=== Begin Enclosure ===

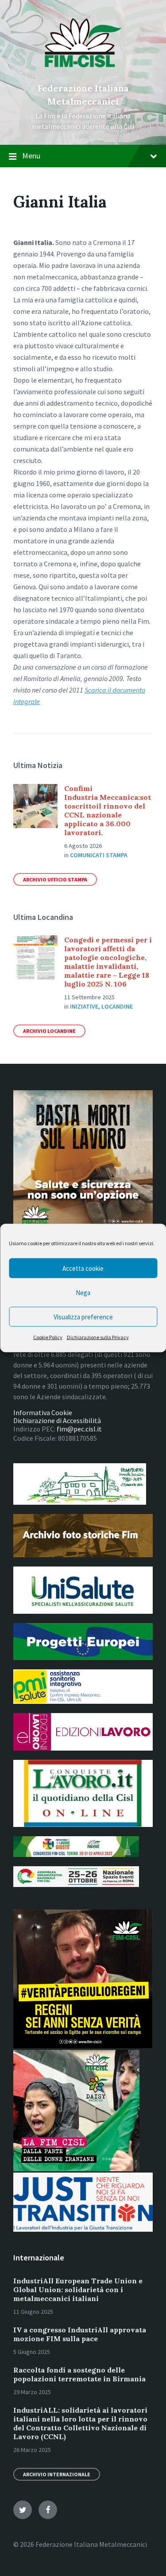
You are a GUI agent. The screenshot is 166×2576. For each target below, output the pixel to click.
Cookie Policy (47, 1337)
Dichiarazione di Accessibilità (57, 1420)
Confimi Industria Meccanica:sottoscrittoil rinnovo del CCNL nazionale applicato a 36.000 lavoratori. (107, 810)
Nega (83, 1292)
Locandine (117, 1006)
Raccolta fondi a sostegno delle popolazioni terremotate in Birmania (79, 2374)
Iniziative (84, 1006)
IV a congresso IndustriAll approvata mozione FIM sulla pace (79, 2334)
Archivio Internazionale (56, 2474)
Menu (31, 156)
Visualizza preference (83, 1316)
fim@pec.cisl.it (79, 1428)
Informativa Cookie (42, 1412)
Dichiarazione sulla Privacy (98, 1337)
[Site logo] (83, 73)
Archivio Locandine (49, 1031)
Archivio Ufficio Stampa (55, 879)
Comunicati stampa (98, 855)
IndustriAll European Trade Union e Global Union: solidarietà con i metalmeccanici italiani (78, 2289)
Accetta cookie (83, 1268)
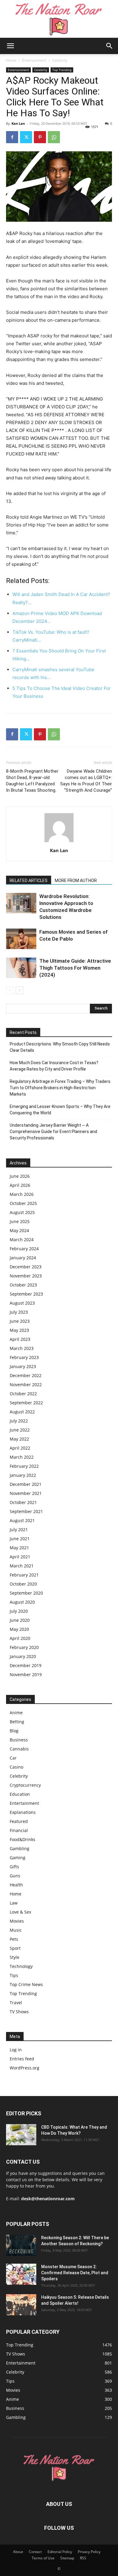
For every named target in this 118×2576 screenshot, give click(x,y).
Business (19, 1740)
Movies (17, 1921)
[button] (10, 46)
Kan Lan (18, 123)
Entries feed (22, 2059)
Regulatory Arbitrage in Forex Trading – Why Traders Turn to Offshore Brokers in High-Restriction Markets (60, 1087)
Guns (15, 1876)
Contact (35, 2551)
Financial (19, 1830)
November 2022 (26, 1384)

=== End Enclosure ===

WORK TASK
Note how many lines of the listing above contain the string "sulla", and give that number with nothing added.

SOLUTION FOR THIS TASK
2